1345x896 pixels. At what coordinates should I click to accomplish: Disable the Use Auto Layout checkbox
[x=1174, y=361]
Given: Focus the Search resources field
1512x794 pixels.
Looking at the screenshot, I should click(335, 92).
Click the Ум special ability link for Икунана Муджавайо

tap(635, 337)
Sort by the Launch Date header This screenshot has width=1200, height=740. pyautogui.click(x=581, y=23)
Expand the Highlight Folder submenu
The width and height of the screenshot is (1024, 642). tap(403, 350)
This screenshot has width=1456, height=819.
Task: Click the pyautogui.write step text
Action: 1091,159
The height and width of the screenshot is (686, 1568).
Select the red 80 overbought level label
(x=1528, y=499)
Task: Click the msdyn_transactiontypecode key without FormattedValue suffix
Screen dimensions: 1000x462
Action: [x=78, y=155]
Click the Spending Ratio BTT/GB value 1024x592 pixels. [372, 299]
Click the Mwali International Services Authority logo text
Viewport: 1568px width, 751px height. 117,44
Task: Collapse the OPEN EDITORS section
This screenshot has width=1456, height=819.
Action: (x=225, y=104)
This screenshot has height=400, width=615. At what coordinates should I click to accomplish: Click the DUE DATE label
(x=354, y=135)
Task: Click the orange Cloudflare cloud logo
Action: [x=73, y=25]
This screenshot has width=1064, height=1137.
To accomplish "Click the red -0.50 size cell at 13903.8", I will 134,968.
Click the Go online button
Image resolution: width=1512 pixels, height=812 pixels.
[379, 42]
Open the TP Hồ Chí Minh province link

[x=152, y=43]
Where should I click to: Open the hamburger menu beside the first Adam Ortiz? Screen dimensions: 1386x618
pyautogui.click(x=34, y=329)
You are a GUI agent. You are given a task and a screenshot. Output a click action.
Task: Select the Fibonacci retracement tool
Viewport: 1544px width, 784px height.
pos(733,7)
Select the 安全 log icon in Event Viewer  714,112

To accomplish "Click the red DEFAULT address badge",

────────

Reproduce all of the entries above without alteration, preserving every line in its original order.

● Result of this exercise:
1345x896 pixels. At what coordinates should I click to accomplish: Disable the Use Auto Layout checkbox
[x=1174, y=361]
Given: Focus the Search resources field
1512x794 pixels.
Looking at the screenshot, I should click(335, 92).
Click the Ум special ability link for Икунана Муджавайо

tap(635, 337)
Sort by the Launch Date header This screenshot has width=1200, height=740. pyautogui.click(x=581, y=23)
Expand the Highlight Folder submenu
The width and height of the screenshot is (1024, 642). tap(403, 350)
This screenshot has width=1456, height=819.
Task: Click the pyautogui.write step text
Action: 1091,159
The height and width of the screenshot is (686, 1568).
Select the red 80 overbought level label
(x=1528, y=499)
Task: Click the msdyn_transactiontypecode key without FormattedValue suffix
Screen dimensions: 1000x462
Action: [x=78, y=155]
Click the Spending Ratio BTT/GB value 1024x592 pixels. [372, 299]
Click the Mwali International Services Authority logo text
Viewport: 1568px width, 751px height. 117,44
Task: Collapse the OPEN EDITORS section
This screenshot has width=1456, height=819.
Action: (x=225, y=104)
This screenshot has height=400, width=615. At what coordinates should I click to accomplish: Click the DUE DATE label
(x=354, y=135)
Task: Click the orange Cloudflare cloud logo
Action: [x=73, y=25]
This screenshot has width=1064, height=1137.
To accomplish "Click the red -0.50 size cell at 13903.8", I will 134,968.
Click the Go online button
Image resolution: width=1512 pixels, height=812 pixels.
[379, 42]
Open the TP Hồ Chí Minh province link

[x=152, y=43]
Where should I click to: Open the hamburger menu beside the first Adam Ortiz? Screen dimensions: 1386x618
pyautogui.click(x=34, y=329)
You are a GUI agent. You are given a task and a screenshot. Output a click action.
Task: Select the Fibonacci retracement tool
Viewport: 1544px width, 784px height.
pos(733,7)
Select the 安全 log icon in Event Viewer  714,112

To accomplish "Click the red DEFAULT address badge",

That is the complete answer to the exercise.